Crane’s mother died on December 7, 1891, and Crane claims to have written his first novel that month “in the two days before Christmas.” The characters were nameless and the book untitled, so his brother William suggested the title Maggie: A Girl of the Streets. The work was not a “respectable” book, and when no publisher would take it, Crane paid to have eleven hundred copies printed in early 1893 under the pseudonym Johnston Smith. Few copies of the book were sold, but Crane gave away many to friends and other writers. Impressed by Maggie: A Girl of the Streets, Hamlin Garland became the first established writer to show faith in Crane’s talent. William Dean Howells also saw merit in the novel, but the book did not receive much attention. It was not until 1896, after the success of The Red Badge of Courage: An Episode of the American Civil War, that the book was reissued under its author’s name. In Maggie: A Girl of the Streets, Crane had discovered the slum as literary material; thus naturalism entered American letters, and from that obscure beginning his feeling for dialect and his knowledge of American life fastened his fiction in reality. In contrast to the light romances of its period, Maggie: A Girl of the Streets proclaimed a world without virtue. Because Crane’s outlook was cynical, he was not disposed to cry the cause of his heroine, Maggie Johnson, nor to expect a reform of the environment which spawned her. Maggie never evokes pity; instead, she resembles a figure in a Greek drama whose fate is sealed before the play begins.

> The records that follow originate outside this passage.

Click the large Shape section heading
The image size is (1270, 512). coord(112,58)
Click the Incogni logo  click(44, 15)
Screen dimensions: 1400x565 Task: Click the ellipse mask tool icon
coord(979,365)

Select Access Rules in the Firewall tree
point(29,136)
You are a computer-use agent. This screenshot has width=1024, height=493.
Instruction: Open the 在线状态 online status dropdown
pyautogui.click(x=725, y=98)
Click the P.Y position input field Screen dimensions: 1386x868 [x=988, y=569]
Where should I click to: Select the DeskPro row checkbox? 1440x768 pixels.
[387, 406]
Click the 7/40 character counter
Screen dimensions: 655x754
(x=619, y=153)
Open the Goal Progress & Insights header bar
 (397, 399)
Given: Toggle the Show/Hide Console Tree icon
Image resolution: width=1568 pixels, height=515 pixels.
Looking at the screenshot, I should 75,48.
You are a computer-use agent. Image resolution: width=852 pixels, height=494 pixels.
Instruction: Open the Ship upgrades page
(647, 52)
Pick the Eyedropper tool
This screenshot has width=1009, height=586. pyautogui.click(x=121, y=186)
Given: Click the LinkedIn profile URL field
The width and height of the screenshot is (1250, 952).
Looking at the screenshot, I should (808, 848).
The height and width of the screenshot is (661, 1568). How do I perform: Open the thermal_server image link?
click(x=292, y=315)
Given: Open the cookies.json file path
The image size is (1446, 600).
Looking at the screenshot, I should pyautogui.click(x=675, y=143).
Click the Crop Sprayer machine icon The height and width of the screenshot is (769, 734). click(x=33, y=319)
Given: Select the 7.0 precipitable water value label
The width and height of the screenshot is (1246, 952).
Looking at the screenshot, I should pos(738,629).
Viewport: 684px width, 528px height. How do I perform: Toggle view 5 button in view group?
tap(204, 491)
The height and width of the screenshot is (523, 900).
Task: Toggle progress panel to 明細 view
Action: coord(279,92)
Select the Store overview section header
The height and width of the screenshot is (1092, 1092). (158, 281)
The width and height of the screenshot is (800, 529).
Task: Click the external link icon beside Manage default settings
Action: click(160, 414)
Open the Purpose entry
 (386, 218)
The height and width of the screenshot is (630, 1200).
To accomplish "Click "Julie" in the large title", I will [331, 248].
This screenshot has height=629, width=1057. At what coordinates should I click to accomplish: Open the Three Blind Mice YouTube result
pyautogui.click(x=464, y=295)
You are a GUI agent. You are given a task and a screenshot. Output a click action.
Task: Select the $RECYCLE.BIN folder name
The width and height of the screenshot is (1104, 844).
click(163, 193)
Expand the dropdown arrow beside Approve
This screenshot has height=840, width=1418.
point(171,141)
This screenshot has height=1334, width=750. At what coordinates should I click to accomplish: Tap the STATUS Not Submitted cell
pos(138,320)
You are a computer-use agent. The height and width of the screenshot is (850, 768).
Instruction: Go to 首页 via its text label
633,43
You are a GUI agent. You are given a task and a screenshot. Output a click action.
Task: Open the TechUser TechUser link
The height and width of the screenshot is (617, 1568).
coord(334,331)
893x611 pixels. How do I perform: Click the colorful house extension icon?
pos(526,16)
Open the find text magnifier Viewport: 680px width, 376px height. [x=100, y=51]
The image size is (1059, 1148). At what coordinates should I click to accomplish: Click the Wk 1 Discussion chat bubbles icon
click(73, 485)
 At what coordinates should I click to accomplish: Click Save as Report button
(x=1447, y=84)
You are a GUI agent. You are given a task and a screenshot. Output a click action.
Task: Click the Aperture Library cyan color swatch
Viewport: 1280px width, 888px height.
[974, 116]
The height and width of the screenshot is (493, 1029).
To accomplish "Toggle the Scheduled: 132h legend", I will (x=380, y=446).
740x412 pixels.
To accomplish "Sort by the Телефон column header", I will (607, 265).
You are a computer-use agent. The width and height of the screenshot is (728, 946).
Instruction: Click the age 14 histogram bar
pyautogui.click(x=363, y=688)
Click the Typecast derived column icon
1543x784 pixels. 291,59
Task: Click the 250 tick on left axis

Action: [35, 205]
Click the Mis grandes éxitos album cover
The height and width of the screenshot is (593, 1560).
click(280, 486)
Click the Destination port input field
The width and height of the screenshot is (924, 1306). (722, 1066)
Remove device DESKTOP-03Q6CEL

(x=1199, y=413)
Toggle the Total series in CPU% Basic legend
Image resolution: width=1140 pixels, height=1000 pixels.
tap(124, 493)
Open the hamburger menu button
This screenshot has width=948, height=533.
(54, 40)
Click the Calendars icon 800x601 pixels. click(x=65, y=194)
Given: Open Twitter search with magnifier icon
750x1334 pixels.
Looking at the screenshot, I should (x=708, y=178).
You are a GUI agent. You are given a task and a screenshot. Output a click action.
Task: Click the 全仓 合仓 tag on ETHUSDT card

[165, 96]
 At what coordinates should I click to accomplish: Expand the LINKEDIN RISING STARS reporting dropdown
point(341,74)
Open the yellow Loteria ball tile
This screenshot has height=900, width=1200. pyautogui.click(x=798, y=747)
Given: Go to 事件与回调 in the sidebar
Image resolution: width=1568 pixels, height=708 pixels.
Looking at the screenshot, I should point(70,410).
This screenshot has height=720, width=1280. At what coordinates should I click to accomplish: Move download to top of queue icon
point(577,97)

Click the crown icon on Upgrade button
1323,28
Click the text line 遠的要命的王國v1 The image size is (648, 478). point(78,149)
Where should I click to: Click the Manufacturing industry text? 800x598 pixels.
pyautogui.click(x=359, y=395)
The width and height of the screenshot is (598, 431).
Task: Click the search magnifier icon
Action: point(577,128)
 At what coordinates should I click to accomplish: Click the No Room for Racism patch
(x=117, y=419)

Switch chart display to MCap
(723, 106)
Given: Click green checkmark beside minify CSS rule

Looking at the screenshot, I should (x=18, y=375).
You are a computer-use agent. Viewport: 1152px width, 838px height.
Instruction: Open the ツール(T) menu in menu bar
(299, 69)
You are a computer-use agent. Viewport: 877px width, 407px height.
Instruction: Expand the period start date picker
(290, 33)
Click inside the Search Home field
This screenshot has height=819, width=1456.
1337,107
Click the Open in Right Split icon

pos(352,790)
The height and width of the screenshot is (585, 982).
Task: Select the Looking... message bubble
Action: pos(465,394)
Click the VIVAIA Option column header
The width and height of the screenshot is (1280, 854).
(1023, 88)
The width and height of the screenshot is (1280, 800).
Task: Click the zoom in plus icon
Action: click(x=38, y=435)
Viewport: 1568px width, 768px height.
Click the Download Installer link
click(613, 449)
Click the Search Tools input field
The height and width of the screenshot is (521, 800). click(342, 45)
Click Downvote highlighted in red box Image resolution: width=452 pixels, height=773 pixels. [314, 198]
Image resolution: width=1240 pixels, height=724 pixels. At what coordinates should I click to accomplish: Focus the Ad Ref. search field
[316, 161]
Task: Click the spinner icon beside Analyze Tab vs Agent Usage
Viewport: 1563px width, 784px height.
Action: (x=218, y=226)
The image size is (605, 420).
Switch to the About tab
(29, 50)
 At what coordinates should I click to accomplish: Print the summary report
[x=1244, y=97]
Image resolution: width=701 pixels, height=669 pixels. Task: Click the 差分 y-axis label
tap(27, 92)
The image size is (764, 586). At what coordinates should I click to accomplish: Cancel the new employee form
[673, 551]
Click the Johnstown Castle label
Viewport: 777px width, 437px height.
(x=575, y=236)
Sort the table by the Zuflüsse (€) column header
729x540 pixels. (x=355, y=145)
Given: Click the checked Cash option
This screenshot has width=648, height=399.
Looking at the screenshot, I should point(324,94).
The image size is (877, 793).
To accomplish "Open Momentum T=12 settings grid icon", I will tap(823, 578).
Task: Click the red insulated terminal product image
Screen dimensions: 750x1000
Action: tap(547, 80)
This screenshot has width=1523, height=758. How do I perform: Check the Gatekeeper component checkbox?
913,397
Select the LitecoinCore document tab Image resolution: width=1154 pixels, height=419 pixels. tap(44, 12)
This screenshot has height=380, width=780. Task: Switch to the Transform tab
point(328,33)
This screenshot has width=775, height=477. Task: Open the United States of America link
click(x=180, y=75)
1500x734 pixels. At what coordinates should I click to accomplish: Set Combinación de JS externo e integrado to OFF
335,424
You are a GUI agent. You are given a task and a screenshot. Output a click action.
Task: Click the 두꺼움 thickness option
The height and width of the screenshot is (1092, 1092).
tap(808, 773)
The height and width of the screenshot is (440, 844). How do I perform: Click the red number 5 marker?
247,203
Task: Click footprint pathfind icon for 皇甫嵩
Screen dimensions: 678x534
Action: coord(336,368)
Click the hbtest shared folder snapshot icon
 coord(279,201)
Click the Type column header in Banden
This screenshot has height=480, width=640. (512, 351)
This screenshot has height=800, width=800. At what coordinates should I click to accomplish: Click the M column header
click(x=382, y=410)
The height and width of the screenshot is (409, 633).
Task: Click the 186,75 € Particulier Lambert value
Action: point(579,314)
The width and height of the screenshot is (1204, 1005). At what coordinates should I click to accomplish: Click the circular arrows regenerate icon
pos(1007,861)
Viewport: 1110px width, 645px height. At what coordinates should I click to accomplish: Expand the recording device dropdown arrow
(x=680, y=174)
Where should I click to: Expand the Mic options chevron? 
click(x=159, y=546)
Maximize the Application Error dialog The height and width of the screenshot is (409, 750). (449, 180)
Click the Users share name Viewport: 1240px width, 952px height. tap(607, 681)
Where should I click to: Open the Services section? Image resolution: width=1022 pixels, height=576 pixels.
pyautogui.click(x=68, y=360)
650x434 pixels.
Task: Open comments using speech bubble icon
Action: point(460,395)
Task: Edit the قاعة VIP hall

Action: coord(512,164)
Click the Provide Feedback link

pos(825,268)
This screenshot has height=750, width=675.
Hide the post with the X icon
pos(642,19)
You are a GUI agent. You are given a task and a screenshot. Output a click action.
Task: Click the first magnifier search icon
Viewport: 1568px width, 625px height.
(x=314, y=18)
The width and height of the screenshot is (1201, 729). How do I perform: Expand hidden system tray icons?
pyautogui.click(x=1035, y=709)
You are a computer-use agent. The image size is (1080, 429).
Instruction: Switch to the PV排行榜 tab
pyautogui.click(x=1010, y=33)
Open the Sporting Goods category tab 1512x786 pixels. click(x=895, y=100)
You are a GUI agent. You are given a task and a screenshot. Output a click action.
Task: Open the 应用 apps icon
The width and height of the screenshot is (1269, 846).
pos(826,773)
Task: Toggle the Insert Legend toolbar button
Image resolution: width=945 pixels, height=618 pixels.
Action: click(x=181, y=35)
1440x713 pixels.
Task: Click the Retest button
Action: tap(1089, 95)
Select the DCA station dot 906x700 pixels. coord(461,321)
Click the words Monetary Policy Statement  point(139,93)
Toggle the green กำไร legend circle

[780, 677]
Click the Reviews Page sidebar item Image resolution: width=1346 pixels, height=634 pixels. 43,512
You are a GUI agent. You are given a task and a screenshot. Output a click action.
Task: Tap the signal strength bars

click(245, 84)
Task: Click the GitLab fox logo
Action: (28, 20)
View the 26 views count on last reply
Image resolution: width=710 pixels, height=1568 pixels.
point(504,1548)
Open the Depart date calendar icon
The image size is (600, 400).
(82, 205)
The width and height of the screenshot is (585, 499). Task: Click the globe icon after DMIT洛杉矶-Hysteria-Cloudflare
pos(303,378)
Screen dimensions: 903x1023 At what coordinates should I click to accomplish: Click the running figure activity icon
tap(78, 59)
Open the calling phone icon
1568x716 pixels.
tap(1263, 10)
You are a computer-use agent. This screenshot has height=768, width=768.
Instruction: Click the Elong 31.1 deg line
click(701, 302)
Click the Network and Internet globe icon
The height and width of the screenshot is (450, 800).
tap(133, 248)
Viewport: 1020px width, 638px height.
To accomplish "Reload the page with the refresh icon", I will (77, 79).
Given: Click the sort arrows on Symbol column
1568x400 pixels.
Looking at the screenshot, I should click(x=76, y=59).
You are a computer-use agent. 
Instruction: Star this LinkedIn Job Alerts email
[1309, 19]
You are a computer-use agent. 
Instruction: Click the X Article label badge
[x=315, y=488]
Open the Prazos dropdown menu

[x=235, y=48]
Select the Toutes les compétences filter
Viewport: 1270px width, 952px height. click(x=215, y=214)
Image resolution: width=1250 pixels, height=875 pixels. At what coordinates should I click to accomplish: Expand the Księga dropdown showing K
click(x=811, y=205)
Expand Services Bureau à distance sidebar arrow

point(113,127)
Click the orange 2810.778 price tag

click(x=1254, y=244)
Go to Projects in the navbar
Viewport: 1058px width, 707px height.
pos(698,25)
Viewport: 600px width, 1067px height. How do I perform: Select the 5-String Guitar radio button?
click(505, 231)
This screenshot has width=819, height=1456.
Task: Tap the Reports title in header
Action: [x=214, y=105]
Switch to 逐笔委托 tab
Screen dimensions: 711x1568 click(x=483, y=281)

Through his reading and endless conversations with Civil War veterans, Crane had grown up intrigued by war. In 1893 he began writing the first American novel to describe not only what a soldier did but also how he felt. When The Red Badge of Courage: An Episode of the American Civil War first appeared in installment form in The Philadelphia Press, December 3-8, 1894, Crane received less than one hundred dollars. Publication in book form was delayed until October 3, 1895, because Crane was traveling in the West, the Southwest, and Mexico. The book established Crane as a major novelist, but success and fame never brought him wealth.